I looked and looked, I read and researched, but I couldn’t find anything like real estate in the 90s or gold in the 2000s that would look like it would take off. Everything either sucked or was just “okay.”
That was several years ago. Now, here we are in the late 2010s, and still I don’t see anything good. Every investment sector kinda sucks, at least a little.
– Stocks are in a bubble again. The Dow just crossed over 20,000 yesterday, a historic event. The Nasdaq and S&P are also at historic highs. All these numbers are bullshit and over-inflated, and will correct (i.e. crash) at some point in the next 2-3 years at the most, unless something very weird happens.
– Bonds are also in a bubble, particularly government bonds, even more so than stocks, thanks to artificial zero (or negative) interest rates.
– Real Estate in most parts of the Western world is also in a bubble, though admittedly not as bad as stocks or bonds, and exceptions can be found. Regardless, it’s not anywhere near the slam dunk it was in the 90s.
– Currencies are complicated. Governments all over the world are devaluing all of their currencies on purpose, via overprinting, to stave off recessions. Deals can be found if you devote several hours a day to watching international currencies, but I don’t have that kind of time. Cryptocurrencies like Bitcoin are exciting and promising, but not a slam dunk.
– Precious metals are going to do well in the long-term, but still a little risky in the short and perhaps medium-term because of people’s silly tendency to flock to the US dollar whenever catastrophe strikes. A strong dollar usually means weaker precious metals (though not always).

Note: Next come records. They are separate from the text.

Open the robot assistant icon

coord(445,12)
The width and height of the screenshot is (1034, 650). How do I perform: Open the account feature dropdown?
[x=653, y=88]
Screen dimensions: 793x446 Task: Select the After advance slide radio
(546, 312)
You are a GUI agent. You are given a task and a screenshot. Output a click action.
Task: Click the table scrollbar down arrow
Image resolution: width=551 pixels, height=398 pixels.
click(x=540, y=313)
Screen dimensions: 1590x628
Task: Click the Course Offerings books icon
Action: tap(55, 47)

– Commodities are going to probably do well long-term, but there’s no guaranteeing that, since a new technology could be invented at any time that can instantly kill their value. (How much will oil be worth if/when someone invents a little, inexpensive battery that can power your car or aircraft forever?)
– Emerging markets, particularly SE Asia, are going to do well in the long run, but they’re still not the slam dunk real estate was in the 90s or gold was in the 2000s.

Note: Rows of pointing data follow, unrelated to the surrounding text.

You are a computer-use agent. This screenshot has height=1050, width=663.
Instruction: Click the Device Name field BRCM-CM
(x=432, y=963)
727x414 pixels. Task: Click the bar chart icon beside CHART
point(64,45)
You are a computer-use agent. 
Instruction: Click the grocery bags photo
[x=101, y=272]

So here we are, living a slowly collapsing civilization where there are no slam dunks anymore, at least none that I can see.

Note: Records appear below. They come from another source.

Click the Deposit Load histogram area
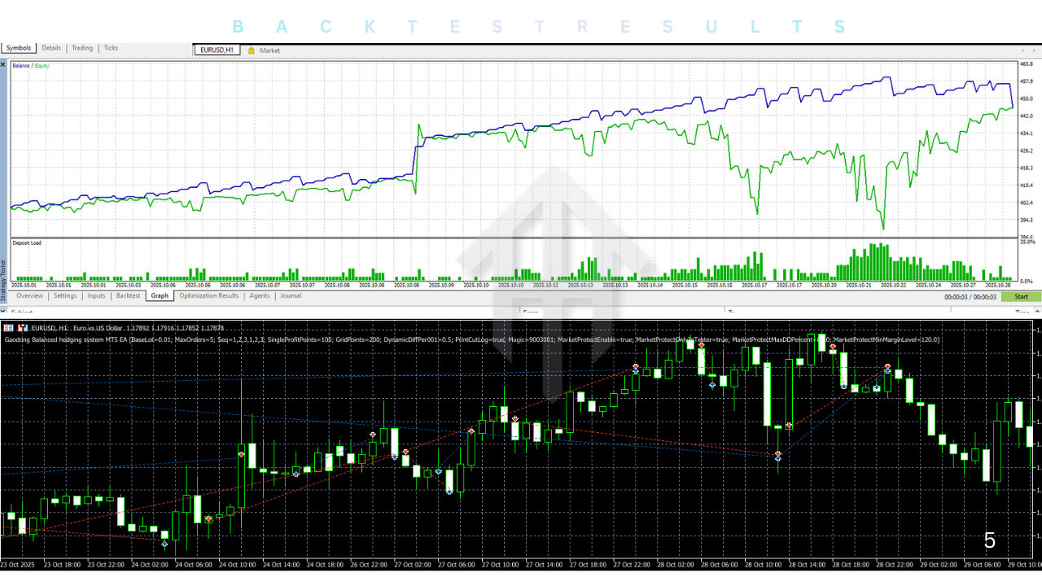 [511, 260]
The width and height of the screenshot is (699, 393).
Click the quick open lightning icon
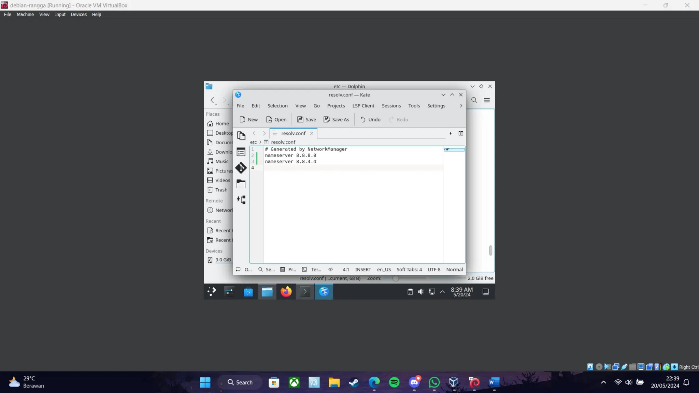[451, 133]
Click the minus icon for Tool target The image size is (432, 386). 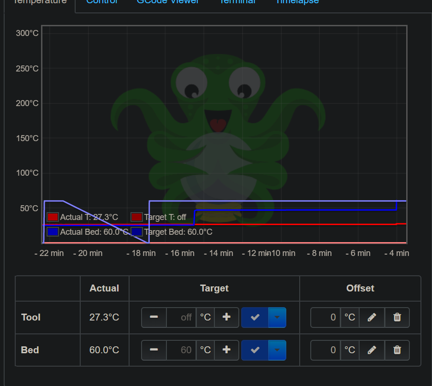pos(154,317)
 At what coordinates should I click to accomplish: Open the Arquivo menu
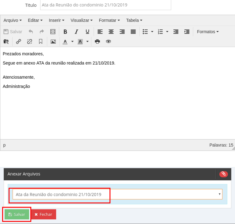[13, 20]
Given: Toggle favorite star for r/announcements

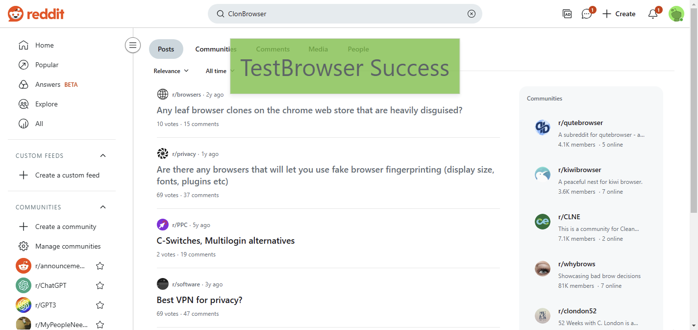Looking at the screenshot, I should click(100, 266).
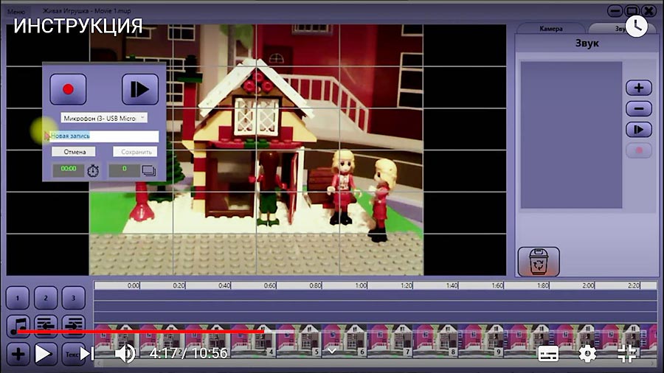Select timeline track button 1
Screen dimensions: 664x373
pos(18,299)
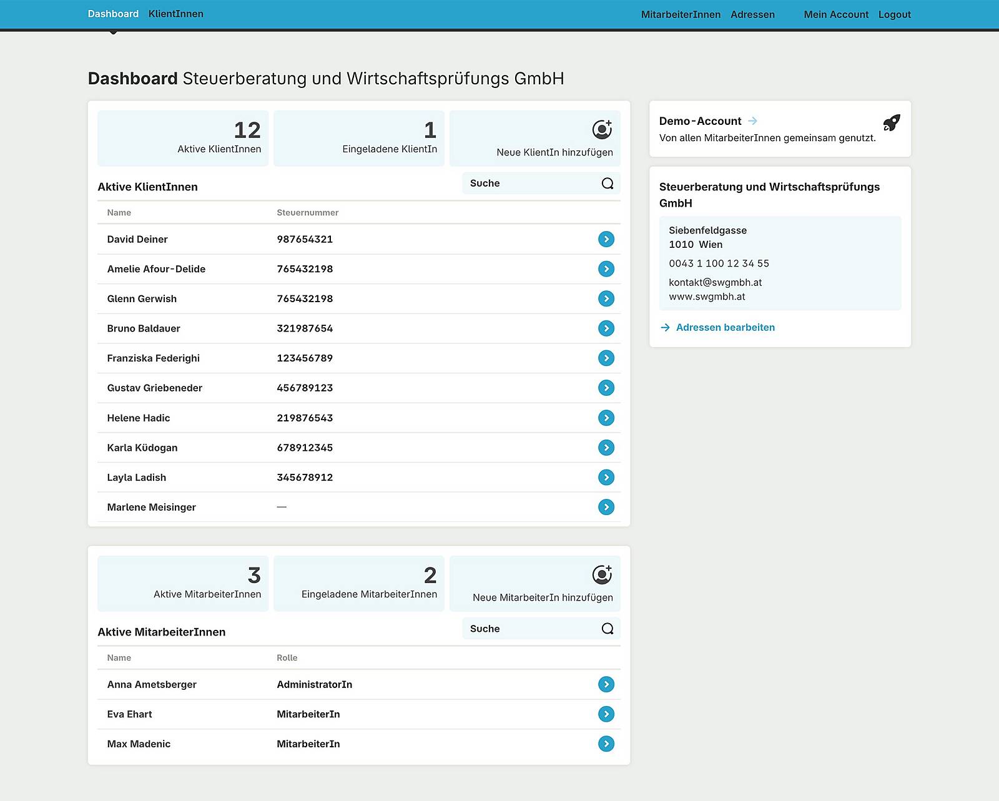Image resolution: width=999 pixels, height=801 pixels.
Task: Click the rocket icon in the Demo-Account panel
Action: (890, 122)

Faced with this problem, I did the only other thing available to me to ensure I don’t lose money; I diversified the hell out of my investments. Since I don’t know what will be good (other than a few hunches), I’ve spread my money out all over the place to minimize my losses if anything bad happens.
Today, I am so diversified that it’s kind of ridiculous. The other day I was looking at my investment spreadsheets and just shaking my head. This was so much simpler (and more fun) during the 90s and 2000s when I could just focus on one thing. Oh well. Those days are gone.
I can’t tell you exactly where and how I’m invested, because I don’t give out personal financial information over the internet (and neither should you). I can tell you that I’m invested, in some way, in every sector I listed above, all of which in a very diversified way, in addition to some other sub-sectors I haven’t mentioned.
That is my laymen’s advice to you. Since no one can tell with any certainly what the next big “one thing” is, if you have money to invest, diversify the shit out of it. Kevin O’Leary’s rule is that you shouldn’t have any more than 5% of your money in any one investment or one sector. If you do the math on that, that means you’re invested into at least 20 different sectors. Yikes. I’m not quite that diversified, but close.
It’s a pain in the ass, but it’s what I think is necessary in order to protect your money in these uncertain times. In several decades, once the West gets through the pain that is coming, maybe you’ll be able to bank on that “one thing” again. But until then, I think you should be as safe and diversified as possible.
Note: I am not a financial expert and I’m not qualified to give investment advice. Please consult with a trained financial professional before investing any large amounts of money.